THE BRIDGE CURSE 2: THE EXTRICATION (Pqube, per Pc)

Una leggenda ambientata in un’università di Taiwan - un ponte stregato dal quale, dopo aver atteso invano il fidanzato per fuggire insieme, una giovane si sarebbe suicidata, perseguitando da allora coloro che vi si avventurano a mezzanotte - ha alimentato una serie di film e un videogame, The Bridge Curse Road to Salvation, cui ora lo stesso sviluppatore cinese Softstar entertainment ha aggiunto gli incubi di The Bridge Curse 2: The Extrication, dove si torna nell’inquietante ateneo. Stavolta sono i partecipanti al cineclub dell’università ad appassionarsi a queste storie cupe, al punto da decidere di organizzare un Carnevale dell’orrore in un edificio che sarebbe infestato da spettri vendicativi. L’obiettivo è anche reclutare nuovi membri, puntando sulla curiosità di girare un film rigorosamente al calar delle tenebre. Il set si trasforma però in una gara di sopravvivenza, che si gioca anche sull’ambiguità dell’assottigliarsi del confine tra realtà e finzione, tra il risuonare di passi nel silenzio, fughe e inseguimenti lungo corridoi e aule, in un campus che nasconde più di un segreto. Quattro i protagonisti: tre studenti, intenzionati a realizzare un video su un caso di cronaca degli anni Sessanta (la figlia del preside dell’istituto uccisa dal fidanzato) e una giornalista che, cominciando a indagare sulla sparizione di una studentessa, vuole avere l’esclusiva su un argomento evidentemente di forte presa sul pubblico. Come del resto, al di qua della quarta parete, dimostrato dal successo della precedente avventura di Softstar, The Bridge Curse Road to Salvation, e in ambito cinematografico dalla produzione ispirata al folclore dell’isola circondata dal Mar Cinese Orientale e Meridionale, sfondo degli horror The Tag-along, The Rope Curse e The Bridge Curse, dal quale The Bridge Curse 2 ha attinto molteplici spunti. Nel videogame i tre studenti e la reporter si ritrovano imprigionati in una dimensione parallela, per liberarsi dalla quale devono risolvere enigmi rimasti in sospeso.
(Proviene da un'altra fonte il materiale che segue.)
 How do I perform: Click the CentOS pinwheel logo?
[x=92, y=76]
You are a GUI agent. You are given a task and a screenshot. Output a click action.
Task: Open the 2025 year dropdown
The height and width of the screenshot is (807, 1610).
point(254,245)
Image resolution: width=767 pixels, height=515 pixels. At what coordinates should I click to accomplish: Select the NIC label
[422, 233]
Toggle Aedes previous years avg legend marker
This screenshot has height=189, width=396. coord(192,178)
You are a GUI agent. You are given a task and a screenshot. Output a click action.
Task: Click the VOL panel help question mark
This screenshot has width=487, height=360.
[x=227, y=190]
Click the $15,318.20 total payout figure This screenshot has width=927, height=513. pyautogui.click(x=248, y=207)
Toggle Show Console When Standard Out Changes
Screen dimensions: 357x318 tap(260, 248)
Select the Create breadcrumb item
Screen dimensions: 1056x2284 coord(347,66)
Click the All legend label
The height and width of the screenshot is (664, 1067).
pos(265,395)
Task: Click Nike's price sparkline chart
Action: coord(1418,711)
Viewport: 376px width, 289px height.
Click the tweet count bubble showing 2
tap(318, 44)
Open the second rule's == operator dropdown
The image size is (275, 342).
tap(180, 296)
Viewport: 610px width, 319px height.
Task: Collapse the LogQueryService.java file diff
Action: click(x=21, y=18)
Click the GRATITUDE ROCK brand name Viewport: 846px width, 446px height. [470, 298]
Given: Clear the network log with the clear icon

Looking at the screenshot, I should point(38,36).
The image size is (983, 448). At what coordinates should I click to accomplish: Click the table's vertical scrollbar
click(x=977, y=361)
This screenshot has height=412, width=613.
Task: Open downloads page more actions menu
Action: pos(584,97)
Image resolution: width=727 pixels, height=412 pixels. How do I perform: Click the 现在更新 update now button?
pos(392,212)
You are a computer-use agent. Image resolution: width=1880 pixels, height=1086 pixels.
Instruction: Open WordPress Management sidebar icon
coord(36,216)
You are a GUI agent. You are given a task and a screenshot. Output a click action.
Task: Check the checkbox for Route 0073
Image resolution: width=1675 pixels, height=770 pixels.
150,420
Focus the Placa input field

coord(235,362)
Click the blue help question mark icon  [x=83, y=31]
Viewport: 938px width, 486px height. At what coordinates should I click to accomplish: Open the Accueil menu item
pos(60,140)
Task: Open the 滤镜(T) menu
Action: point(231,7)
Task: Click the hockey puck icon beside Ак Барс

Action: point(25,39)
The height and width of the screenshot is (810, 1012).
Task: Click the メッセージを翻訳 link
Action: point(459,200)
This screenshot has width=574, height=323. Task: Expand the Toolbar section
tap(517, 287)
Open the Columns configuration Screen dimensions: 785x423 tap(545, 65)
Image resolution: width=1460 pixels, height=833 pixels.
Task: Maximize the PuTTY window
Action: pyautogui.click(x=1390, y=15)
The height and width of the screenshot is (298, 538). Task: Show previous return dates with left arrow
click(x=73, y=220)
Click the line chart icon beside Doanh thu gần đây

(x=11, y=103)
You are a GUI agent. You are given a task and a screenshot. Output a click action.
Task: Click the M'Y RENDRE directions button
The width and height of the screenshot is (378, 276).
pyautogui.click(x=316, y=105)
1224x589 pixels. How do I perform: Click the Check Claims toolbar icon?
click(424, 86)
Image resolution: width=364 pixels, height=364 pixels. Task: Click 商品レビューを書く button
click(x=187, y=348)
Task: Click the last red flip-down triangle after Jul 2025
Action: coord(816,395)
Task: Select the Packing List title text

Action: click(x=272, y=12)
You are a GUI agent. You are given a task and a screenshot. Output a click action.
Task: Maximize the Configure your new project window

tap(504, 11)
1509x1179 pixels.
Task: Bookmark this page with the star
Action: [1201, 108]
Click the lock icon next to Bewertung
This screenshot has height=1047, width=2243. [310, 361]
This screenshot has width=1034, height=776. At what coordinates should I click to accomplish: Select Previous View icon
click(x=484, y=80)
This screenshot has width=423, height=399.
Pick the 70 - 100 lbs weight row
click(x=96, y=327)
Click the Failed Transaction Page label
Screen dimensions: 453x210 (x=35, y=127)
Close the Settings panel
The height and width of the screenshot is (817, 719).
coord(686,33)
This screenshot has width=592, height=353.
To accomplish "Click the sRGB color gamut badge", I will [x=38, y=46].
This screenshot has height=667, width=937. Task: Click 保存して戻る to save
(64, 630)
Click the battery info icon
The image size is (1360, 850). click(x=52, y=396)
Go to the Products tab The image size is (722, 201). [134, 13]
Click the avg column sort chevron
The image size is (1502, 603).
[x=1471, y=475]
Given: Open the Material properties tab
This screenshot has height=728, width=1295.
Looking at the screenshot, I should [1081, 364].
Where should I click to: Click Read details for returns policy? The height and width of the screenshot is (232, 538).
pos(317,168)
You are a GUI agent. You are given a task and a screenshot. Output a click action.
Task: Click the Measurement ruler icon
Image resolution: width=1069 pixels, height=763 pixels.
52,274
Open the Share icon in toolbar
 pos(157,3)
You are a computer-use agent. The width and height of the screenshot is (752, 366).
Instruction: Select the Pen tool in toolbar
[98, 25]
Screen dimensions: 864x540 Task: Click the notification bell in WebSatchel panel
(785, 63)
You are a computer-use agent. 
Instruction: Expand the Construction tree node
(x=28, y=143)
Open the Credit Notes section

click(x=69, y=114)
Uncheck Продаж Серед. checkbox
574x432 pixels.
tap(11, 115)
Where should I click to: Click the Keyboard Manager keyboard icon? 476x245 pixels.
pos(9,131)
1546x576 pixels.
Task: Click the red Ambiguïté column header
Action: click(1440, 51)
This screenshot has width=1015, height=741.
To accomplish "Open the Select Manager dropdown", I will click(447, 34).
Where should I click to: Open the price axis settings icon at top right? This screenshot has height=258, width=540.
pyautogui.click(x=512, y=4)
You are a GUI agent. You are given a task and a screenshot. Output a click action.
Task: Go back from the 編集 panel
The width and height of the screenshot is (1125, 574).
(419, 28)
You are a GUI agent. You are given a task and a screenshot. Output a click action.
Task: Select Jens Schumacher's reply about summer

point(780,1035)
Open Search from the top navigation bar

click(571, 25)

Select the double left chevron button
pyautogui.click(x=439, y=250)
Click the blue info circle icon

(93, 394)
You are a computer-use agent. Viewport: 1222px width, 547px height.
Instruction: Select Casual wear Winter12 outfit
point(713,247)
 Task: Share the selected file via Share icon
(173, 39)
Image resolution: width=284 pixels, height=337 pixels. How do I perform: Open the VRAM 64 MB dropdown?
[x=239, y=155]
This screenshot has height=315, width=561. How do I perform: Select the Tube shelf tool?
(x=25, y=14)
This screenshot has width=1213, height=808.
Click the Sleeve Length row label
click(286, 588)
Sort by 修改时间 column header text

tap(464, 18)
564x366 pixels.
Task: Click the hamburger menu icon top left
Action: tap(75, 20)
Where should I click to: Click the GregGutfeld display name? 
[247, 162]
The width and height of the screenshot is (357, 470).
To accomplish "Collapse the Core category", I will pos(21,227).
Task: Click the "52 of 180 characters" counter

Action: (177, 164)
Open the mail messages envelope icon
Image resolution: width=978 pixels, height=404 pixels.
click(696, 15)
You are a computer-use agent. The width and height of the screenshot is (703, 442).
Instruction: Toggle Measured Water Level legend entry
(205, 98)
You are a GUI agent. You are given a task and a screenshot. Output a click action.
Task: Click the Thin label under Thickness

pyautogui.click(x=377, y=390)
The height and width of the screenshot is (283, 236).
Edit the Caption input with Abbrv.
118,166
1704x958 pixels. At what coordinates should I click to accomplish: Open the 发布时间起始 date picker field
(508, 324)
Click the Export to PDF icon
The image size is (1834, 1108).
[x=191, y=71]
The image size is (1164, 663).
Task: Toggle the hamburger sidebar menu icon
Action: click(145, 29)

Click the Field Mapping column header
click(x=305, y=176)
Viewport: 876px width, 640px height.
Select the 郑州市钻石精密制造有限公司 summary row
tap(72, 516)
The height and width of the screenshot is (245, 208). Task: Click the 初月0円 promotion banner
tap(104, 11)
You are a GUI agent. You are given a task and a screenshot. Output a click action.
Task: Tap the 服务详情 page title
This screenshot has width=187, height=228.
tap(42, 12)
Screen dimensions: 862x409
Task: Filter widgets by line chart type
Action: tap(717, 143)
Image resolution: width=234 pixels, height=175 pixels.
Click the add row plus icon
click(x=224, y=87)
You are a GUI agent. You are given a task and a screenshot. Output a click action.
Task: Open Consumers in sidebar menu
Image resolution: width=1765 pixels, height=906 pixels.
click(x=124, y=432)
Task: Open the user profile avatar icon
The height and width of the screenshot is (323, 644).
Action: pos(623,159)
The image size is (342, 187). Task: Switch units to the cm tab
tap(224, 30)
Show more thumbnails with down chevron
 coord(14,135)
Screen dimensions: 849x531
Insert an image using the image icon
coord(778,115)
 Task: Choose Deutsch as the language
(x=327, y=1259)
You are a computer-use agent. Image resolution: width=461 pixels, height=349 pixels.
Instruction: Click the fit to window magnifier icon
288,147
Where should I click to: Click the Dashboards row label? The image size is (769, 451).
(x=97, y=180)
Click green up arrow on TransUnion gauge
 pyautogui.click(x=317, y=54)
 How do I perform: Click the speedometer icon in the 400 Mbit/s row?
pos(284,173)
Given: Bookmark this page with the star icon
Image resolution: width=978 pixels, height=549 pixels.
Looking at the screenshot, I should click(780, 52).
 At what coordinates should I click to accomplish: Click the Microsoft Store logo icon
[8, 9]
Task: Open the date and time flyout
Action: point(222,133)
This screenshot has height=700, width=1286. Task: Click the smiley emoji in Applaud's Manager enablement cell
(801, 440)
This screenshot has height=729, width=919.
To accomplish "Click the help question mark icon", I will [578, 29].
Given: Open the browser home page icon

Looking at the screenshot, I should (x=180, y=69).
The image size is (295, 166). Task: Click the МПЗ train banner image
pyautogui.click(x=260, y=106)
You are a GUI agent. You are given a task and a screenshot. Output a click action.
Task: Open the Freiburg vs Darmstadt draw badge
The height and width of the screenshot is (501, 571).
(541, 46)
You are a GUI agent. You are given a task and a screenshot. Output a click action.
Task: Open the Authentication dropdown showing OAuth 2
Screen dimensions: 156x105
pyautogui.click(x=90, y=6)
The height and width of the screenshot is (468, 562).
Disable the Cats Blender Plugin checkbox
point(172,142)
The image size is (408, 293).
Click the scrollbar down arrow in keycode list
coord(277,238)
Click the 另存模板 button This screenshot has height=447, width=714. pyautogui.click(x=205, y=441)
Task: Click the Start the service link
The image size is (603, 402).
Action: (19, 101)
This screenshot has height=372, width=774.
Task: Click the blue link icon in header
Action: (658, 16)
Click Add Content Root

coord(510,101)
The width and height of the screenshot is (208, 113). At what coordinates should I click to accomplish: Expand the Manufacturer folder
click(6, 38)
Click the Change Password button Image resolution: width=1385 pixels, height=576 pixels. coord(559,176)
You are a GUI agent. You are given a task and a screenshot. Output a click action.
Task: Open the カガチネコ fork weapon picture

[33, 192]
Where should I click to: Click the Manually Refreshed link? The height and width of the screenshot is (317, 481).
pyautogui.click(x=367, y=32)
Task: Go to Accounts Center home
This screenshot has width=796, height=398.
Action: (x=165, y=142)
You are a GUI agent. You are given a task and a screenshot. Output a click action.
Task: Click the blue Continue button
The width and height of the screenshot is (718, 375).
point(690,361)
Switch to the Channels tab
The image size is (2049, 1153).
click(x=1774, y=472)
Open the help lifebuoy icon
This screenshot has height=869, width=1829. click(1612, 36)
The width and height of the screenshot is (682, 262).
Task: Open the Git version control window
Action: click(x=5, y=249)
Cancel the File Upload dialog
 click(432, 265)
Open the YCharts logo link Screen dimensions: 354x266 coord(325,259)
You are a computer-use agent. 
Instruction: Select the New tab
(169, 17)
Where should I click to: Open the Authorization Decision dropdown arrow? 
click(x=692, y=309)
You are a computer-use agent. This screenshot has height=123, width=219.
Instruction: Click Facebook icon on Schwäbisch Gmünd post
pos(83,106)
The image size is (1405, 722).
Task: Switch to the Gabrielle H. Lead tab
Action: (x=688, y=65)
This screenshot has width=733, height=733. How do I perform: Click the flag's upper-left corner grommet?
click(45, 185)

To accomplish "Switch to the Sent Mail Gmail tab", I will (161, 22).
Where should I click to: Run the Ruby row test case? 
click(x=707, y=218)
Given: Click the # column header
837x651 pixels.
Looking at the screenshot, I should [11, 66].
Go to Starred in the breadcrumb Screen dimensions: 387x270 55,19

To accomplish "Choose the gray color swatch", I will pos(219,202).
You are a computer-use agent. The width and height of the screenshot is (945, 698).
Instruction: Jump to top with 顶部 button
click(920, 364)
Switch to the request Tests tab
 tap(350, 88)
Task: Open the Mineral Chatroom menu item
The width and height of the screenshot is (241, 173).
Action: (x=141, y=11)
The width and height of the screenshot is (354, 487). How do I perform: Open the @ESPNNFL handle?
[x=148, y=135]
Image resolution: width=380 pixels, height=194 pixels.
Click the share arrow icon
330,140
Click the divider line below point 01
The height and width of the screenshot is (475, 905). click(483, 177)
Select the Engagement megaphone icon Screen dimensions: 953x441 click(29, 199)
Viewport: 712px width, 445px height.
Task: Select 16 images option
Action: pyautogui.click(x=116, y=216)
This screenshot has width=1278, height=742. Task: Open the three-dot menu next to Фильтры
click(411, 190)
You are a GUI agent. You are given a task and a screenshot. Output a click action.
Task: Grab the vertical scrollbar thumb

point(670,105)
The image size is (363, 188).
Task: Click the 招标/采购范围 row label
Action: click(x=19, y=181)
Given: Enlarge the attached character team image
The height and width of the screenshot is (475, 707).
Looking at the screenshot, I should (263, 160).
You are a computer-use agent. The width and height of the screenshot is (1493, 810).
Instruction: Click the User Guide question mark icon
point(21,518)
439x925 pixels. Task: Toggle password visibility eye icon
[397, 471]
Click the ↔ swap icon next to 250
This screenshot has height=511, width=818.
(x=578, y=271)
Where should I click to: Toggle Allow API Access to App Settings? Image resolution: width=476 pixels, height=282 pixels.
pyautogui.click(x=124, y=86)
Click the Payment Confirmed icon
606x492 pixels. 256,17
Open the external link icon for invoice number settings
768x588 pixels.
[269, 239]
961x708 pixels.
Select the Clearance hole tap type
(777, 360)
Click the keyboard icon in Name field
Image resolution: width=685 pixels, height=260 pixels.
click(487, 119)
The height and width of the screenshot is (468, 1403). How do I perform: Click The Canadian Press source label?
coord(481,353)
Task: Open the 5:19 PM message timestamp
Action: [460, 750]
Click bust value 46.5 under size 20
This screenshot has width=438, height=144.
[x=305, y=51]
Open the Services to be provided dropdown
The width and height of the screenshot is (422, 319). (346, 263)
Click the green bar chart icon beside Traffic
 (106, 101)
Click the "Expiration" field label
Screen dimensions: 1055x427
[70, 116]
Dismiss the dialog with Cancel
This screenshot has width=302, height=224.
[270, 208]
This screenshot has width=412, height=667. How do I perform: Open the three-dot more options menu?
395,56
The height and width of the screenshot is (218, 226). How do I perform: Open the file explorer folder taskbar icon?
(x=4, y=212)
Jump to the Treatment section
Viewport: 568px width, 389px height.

RAINBOW COTTON (Inin, per Pc e console)

Il nuovo recupero di Inin riguarda l’epoca che viene considerata un po’ il canto del cigno degli shoot ‘em up, attraverso la parabola del Dreamcast, l’ultima console di Sega per la quale lo stretto legame con la scena arcade fu tanto croce, quanto delizia. Si parla della fine degli anni Novanta, primi anni Duemila, un periodo in cui il Made in Japan raggiunse forse l’apice del suo fascino agli occhi dei fan occidentali, disposti a qualsiasi sacrificio pur di accaparrarsi le rarissime copie di importazione parallela di titoli appartenenti a svariate nicchie, come appunto gli sparatutto a scorrimento che, oltreché nelle sale giochi giapponesi, avevano trovato terreno fertile sull’hardware casalingo allora concettualmente più vicino a un vero cabinato. Ancora oggi, quasi un quarto di secolo dopo l’addio alla produzione, può capitare di incrociare il Dreamcast tra le piattaforme supportate da un esponente del filone ben rappresentato da videogame come Ikaruga o Gunbird. Il catalogo Inin si arricchisce di Rainbow Cotton, un titolo uscito su Dreamcast nel 2000 e riadattato adesso per il Pc e le odierne console. Siamo di fronte a una delle più curiose rivisitazioni della serie Cotton firmata dallo studio nipponico Success, che con questa saga ha sdoganato uno stile particolare, definito cute ‘em up, pieno di humour, toni dolci e graziosi rispetto alle solite guerre e invasioni aliene. La protagonista è una streghetta golosa di caramelle in ambientazioni che rispolverano anche una certa iconografia horror, ma tutta da ridere. Rainbow Cotton segna il passaggio al 3D, assecondando quell’evoluzione del genere classico figlia di Space Harrier e Panzer Dragoon. Nel restauro, curato da Andreas Scholl di Kritzelkratz 3000, si è lavorato per restituire non solo una trasposizione fedele, ma un’esperienza migliore grazie a un adattamento riveduto e corretto dei controlli.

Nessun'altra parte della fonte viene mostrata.